Bookkeeping and accounting isn’t something most people like to do while kicking back on a Friday night. Keeping a detailed and accurate record of your day-to-day expenses can feel overwhelming, laborious, and confusing. In fact, it’s one of the most commonly mismanaged tasks of bloggers, causing stress and frustration!
But you don’t need an accounting degree (or a lot of time) to become a pro bookkeeper for your blog. Taking time to track and manage expenses over the course of the year means less of a hassle come tax season and it will also help you be able to claim every deduction you possibly can. Did you know that the average person misses nearly $500 in unclaimed deductions each year? Don’t be one of those people!
Here are 5 simple bookkeeping and accounting tips for bloggers
1. Open a business bank account
If you don’t have a separate account for your blog, open one today! While there are many advantages to having a separate account so that you can keep your business and personal expenses separate, the most important one is that it will make taxes so much simpler. Less time stressing about taxes = more time running an awesome blog! A separate account will make tracking business expenses and deductions a breeze.
2. Organize your expenses (and income!) into categories
Create a spreadsheet that allows you to track your income and expenses. This will not only help you as you set up a budget for your blog, but will also help you take advantage of deductions that you shouldn’t be missing out on! Everyone will have a slightly different way of categorizing expenses, but here’s an example of some of the sections your spreadsheet might have:
Professional fees: This includes money spent on web design, photography, lawyers (for contracts), etc.
Marketing and Advertising: This category might include expenses for Facebook or Instagram ads, ads on other websites, and mailer memberships (such as MailChimp)
Meals/Travel: As long as it’s related to your blog, such as that business lunch you had last week, track it! You can also deduct expenses to and from an industry event – meaning, if you come to Tastemaker Conference, you can deduct the price of your travel AND the conference ticket! Score!
Supplies: Expenses in this category might include photography props, thank you cards, and office supplies.
Miscellaneous: This may include website hosting, Google domains, and membership dues for organizations/subscriptions/
If spreadsheets freak you out, don’t worry! We use QuickBooks Self-Employed to link up our business bank account, credit card all in one place.
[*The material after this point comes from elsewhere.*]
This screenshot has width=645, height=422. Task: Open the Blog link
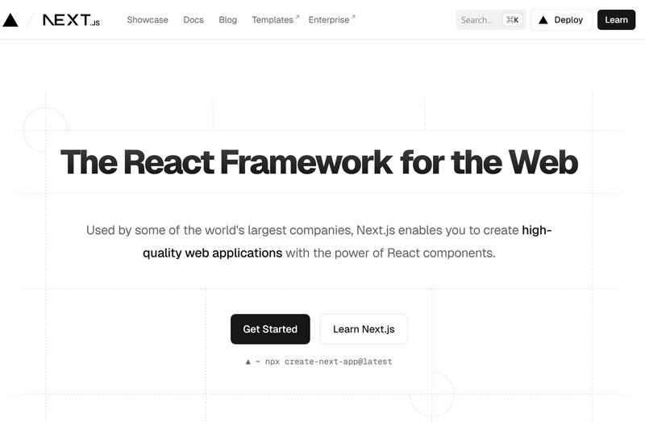[x=228, y=19]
It automatically separates and categorizes expenses for you. Just remember that come tax season, you can only deduct things that are used 100% for your blog. CLICK HERE for a free 30-day trial to QuickBooks Self-Employed.
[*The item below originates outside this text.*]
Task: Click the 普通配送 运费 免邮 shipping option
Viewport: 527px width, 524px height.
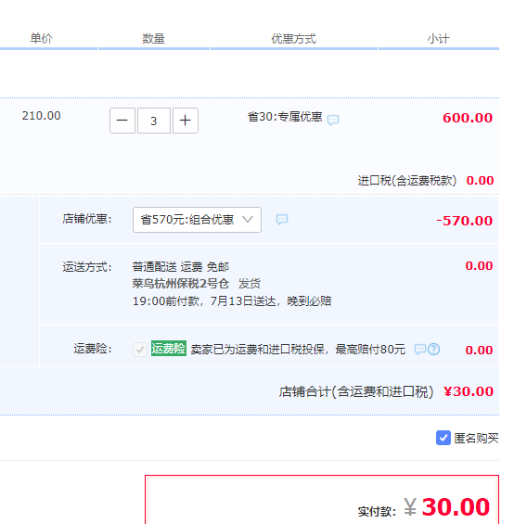Action: [x=181, y=267]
3. Capture expenses in the moment
No matter how hard you work to stay on top of things throughout the day, life happens and often keeping track of every single expense is one of the first thing that falls through the cracks. Don’t wait until you’re home from blog-related travel or a week after you’ve finished a project to try to track down and organize all of your receipts and expenses. Make it a habit and come up with an easy way (such as downloading an app like Expensify, Shoeboxed, Wave, or Quickbooks Self-Employed) to snap photos of receipts and track your expenses as they happen. It’s worth the extra few seconds it takes!
4. Track all of your income
The income you generate from a blog is a lot different than the paycheck you’d take home from a 9-to-5 job. Blogging income also includes compensation like affiliate commission, product your receive for reviews, trips, conference sponsorships, and free items that companies may send you. It’s can be easy to forget to track some of these items because they don’t necessarily show up as income in your bank account! One of the easiest ways to do this is to add another tab to your expenses spreadsheet and record everything there.
5. Plan for tax season
Remember that you WILL have to pay taxes. As a blogger, the IRS doesn’t take taxes out of your paycheck automatically, and it is easy to forget how much you will actually end up owing in taxes. At the end of every month, put around 30% of your net income for the month into a special account that will only be used to pay taxes. That way, you’re not put in a tight spot once tax season comes around.
Bookkeeping might not be your favorite part of blogging, but spending half an hour each week can help keep it from making your life miserable. By creating categories and then inputting expenses and income as they happen, you will be able to avoid the headache and hassle of trying to sort everything out at the end of the year. Taking these small steps each day and week to stay organized will help you to budget better and stay on top of your blogging game.